Estratégias das defesas
Nas apelações, as defesas vislumbram dois caminhos. Um deles é convencer os desembargadores de que os jurados julgaram o caso de forma contrária às provas. A tese, se emplacada, pode levar à determinação de realização de novo júri. A outra apelação tem o objetivo de reduzir as penas aplicadas, que variam entre 18 anos e 22 anos e seis meses de prisão.
— No nosso sentir, o patamar das penas ficou muito alto. Acredito que pode cair pela metade. No STF, esse resultado já era esperado — avaliou Jean Severo, advogado de Luciano Bonilha, que era produtor da banda Gurizada Fandangueira.
A defesa de Mauro Hoffmann, que era sócio da Kiss, pretende ingressar com recursos no STF, mas a definição sobre o instrumento jurídico a ser utilizado dependerá do conteúdo de todos os votos. Até a tarde desta segunda-feira, a maioria pela manutenção do resultado do júri foi formada pelos ministros Edson Fachin e Gilmar Mendes, que acompanharam a posição do relator Dias Toffoli. Faltam os votos dos ministros Nunes Marques e André Mendonça.

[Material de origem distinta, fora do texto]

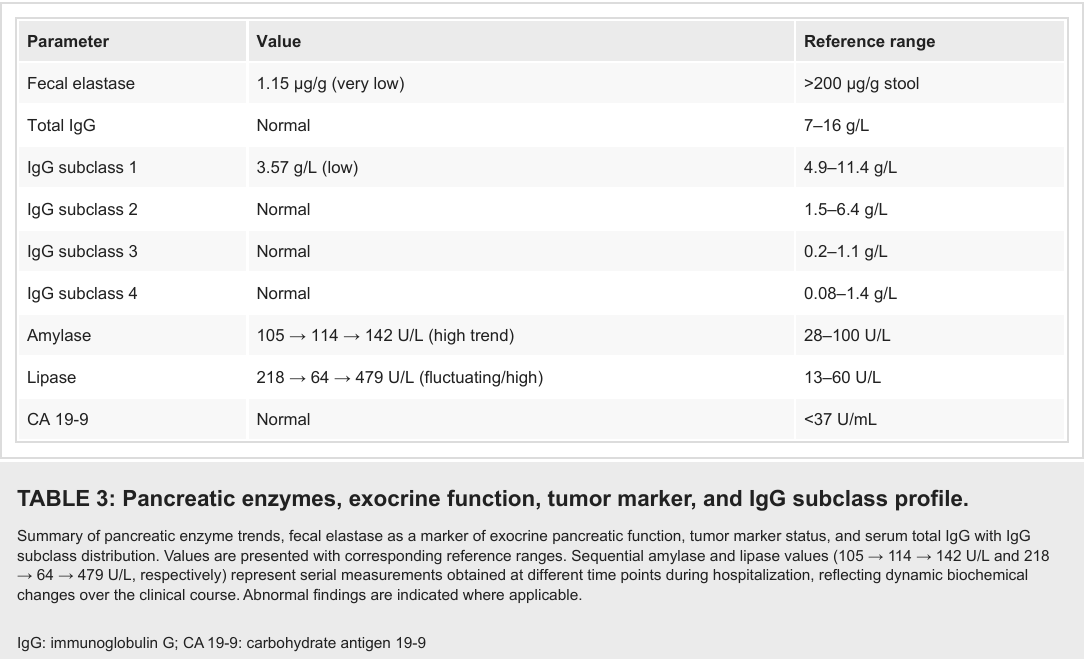Select the Fecal elastase row label
1086x659 pixels.
pos(81,84)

O advogado de Hoffmann, Mario Cipriani, pretende apresentar um embargo declaratório por omissão ao STF. A defesa alega a existência de uma nulidade processual exclusiva de Hoffmann que não foi mencionada nos votos proferidos até o momento no STF. A nulidade advém, diz Cipriani, de uma "inovação acusatória" que teria sido feita pelo Ministério Público no júri.

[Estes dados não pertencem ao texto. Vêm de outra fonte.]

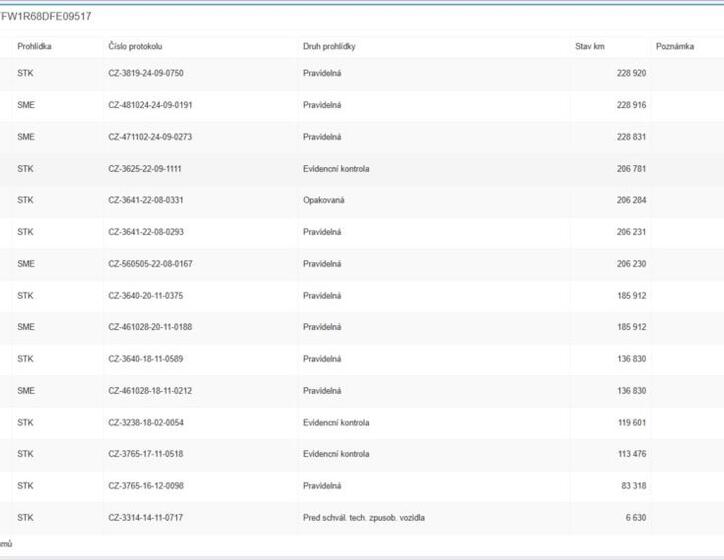Select protocol CZ-3765-17-11-0518 cell
The height and width of the screenshot is (560, 724).
click(146, 454)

— Na denúncia, o Mauro é acusado de ter conduta ativa. Sempre sustentamos que ele nunca agiu. No júri, mudou a posição sobre o Mauro. O promotor disse que ele não sabia, mas deveria saber. Houve inovação acusatória. Isso foi reconhecido no TJ-RS e no Superior Tribunal de Justiça (STJ), mas não é mencionado no voto do Toffoli. Vamos interpor embargos tão logo a decisão for publicada — afirma Cipriani.
Jader Marques, advogado de Elissandro Spohr, o Kiko, que era proprietário da Kiss, se manifestou em nota: "A defesa, ao tempo em que manifesta sua discordância em relação à decisão do ministro Dias Toffoli e que está sendo acatada pela maioria dos dignos membros do Supremo Tribunal Federal, registra que acatará, respeitosamente, o que for determinado pela Corte Máxima do país. Como já determinado pelo relator, caso mantida a decisão, o caso deverá voltar ao Tribunal de Justiça do Rio Grande do Sul para julgamento dos pontos remanescentes das razões recursais das defesas. Com efeito, a defesa de Elissandro aguarda a retomada do julgamento do caso no Tribunal de Justiça, em Porto Alegre, e confia no acatamento das teses apresentadas".

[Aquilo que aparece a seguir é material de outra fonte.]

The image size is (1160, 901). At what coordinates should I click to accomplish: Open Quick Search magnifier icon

A advogada Tatiana Borsa, da defesa de Marcelo de Jesus dos Santos, vocalista da banda que se apresentou na Kiss na madrugada da tragédia, também distribuiu posicionamento em nota: "A defesa está acompanhando o julgamento do STF e lamenta, desde já, o resultado que está para ser confirmado. Após a conclusão da votação pela Corte Suprema, aguardaremos o julgamento do recurso de apelação pelo Tribunal de Justiça do Rio Grande do Sul, sendo que reafirmamos a nossa confiança na justiça".
Entenda
O júri da boate Kiss foi realizado em dezembro de 2021 e durou 10 dias. Em agosto de 2022, o julgamento foi anulado por decisão do TJ-RS. As motivações para a invalidação foram irregularidades na escolha dos jurados, realização de uma reunião entre o juiz que presidiu o júri e os jurados, sem a presença das defesas, e a inovação acusatória. Já nos tribunais superiores, em Brasília, a anulação foi confirmada pelo STJ em setembro de 2023.
Um ano depois, em setembro de 2024, Dias Toffoli, do STF, aceitou pedido do Ministério Público, reverteu a anulação do júri e determinou que os quatro réus voltassem à cadeia. Agora, os demais ministros da Segunda Turma formaram maioria para manter o júri válido.
As penas
- Elissandro Spohr: 22 anos e 6 meses.
- Mauro Hoffman: 19 anos e 6 meses.
- Marcelo de Jesus dos Santos e Luciano Bonilha: 18 anos cada.